▶ Task instructions:
Write out the data again exactly, skipping every picture.

▶ Material supplied:
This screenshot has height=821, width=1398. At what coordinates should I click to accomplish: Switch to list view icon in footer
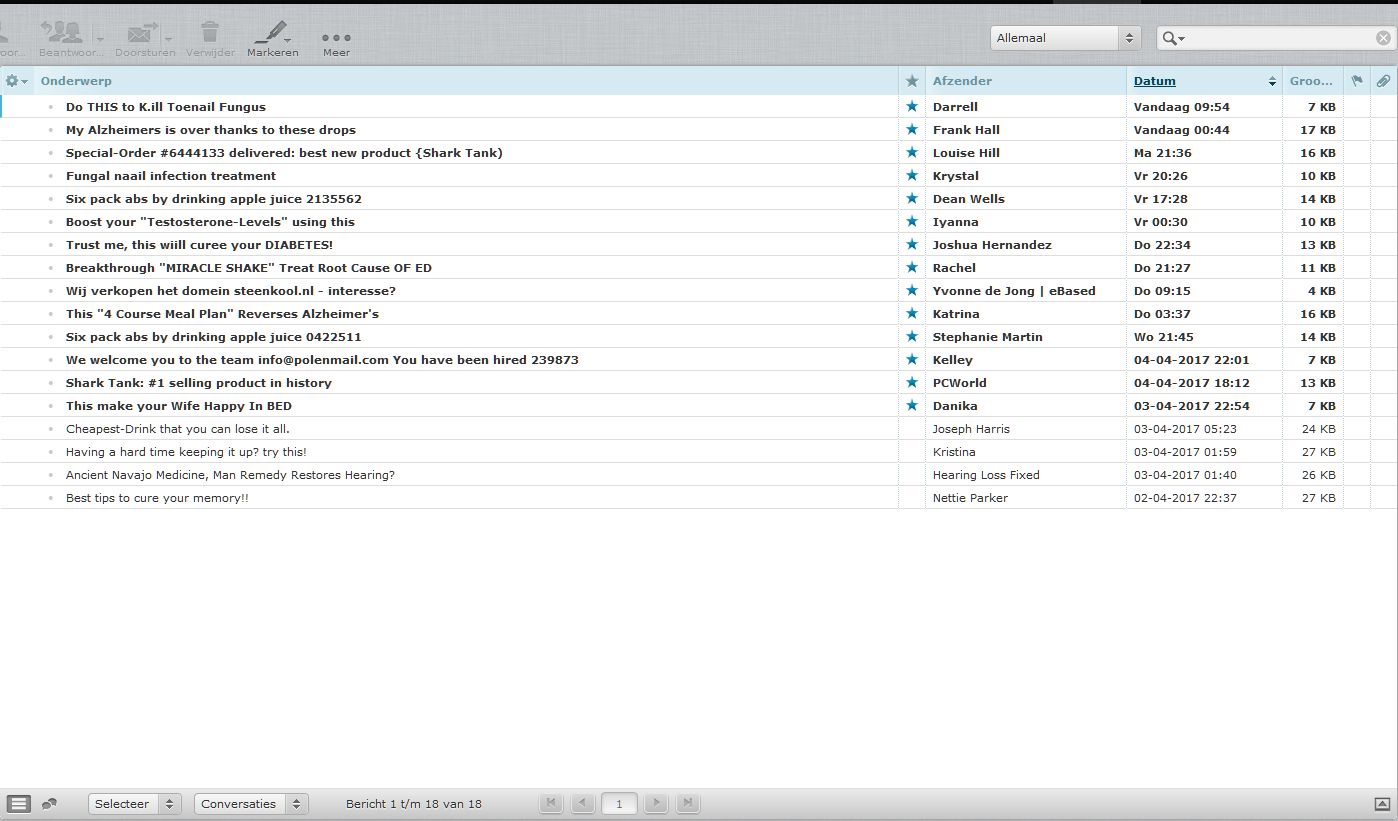pos(19,804)
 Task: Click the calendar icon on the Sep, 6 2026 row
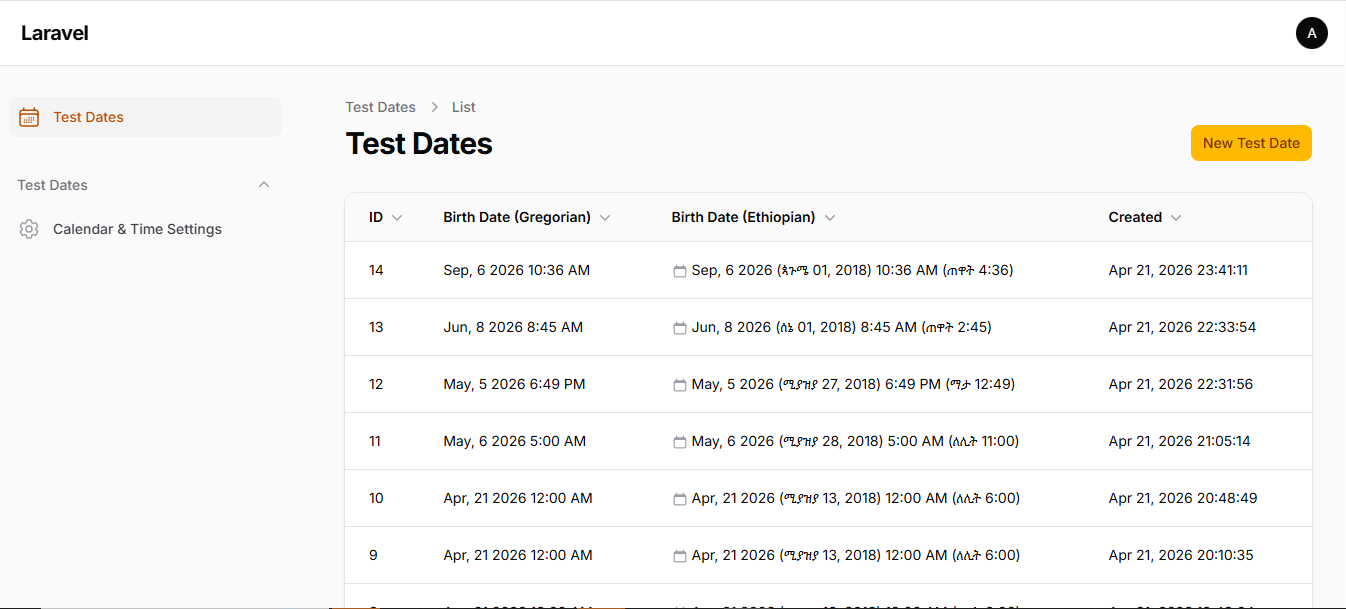(x=679, y=270)
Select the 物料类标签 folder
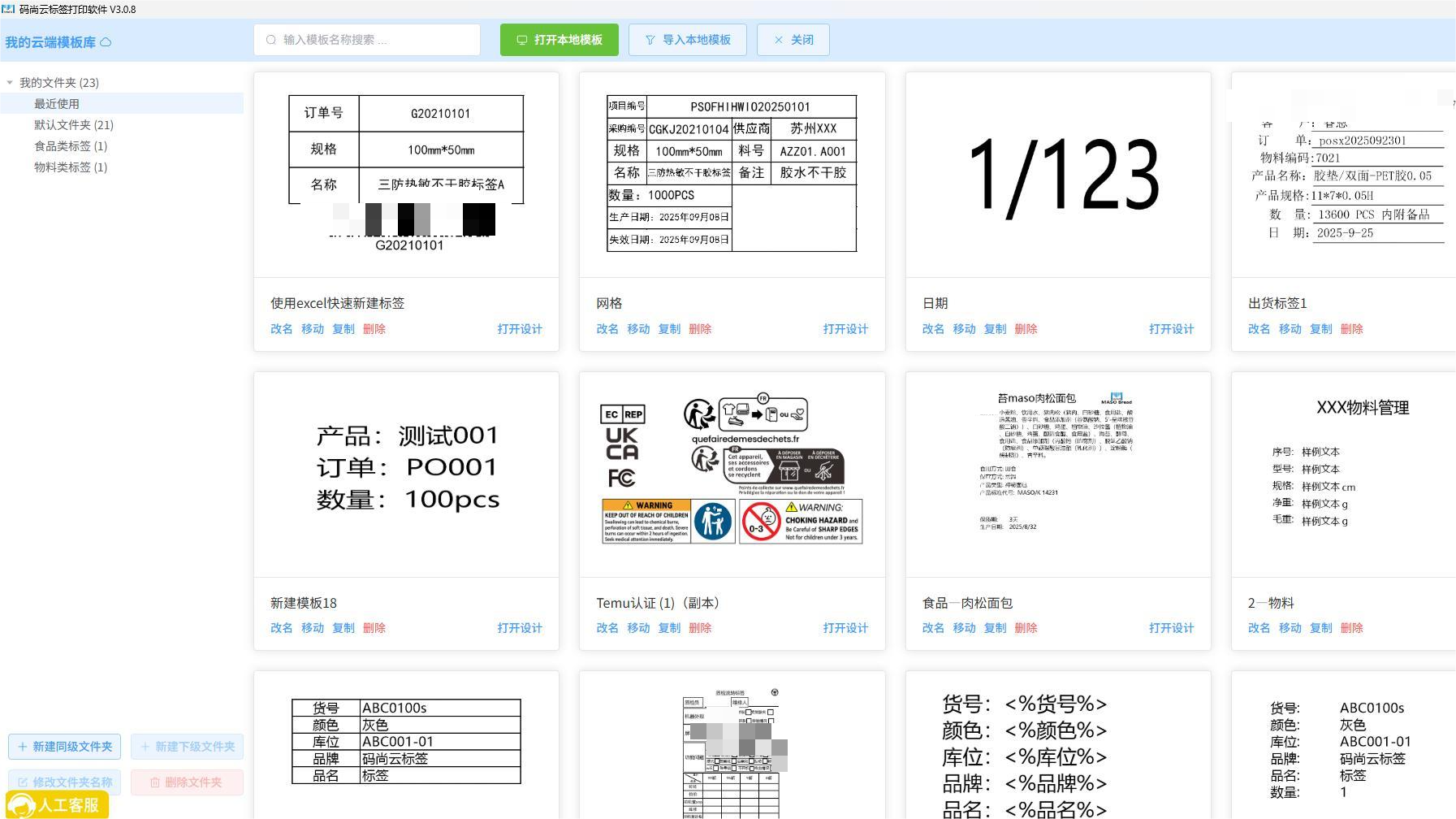The height and width of the screenshot is (819, 1456). coord(71,167)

▶ Completed task:
This screenshot has height=821, width=1398. At what coordinates should I click to accomplish: Switch to list view icon in footer
pos(19,804)
 Task: Click the calendar icon on the Sep, 6 2026 row
(x=679, y=270)
Select the 物料类标签 folder
The height and width of the screenshot is (819, 1456). coord(71,167)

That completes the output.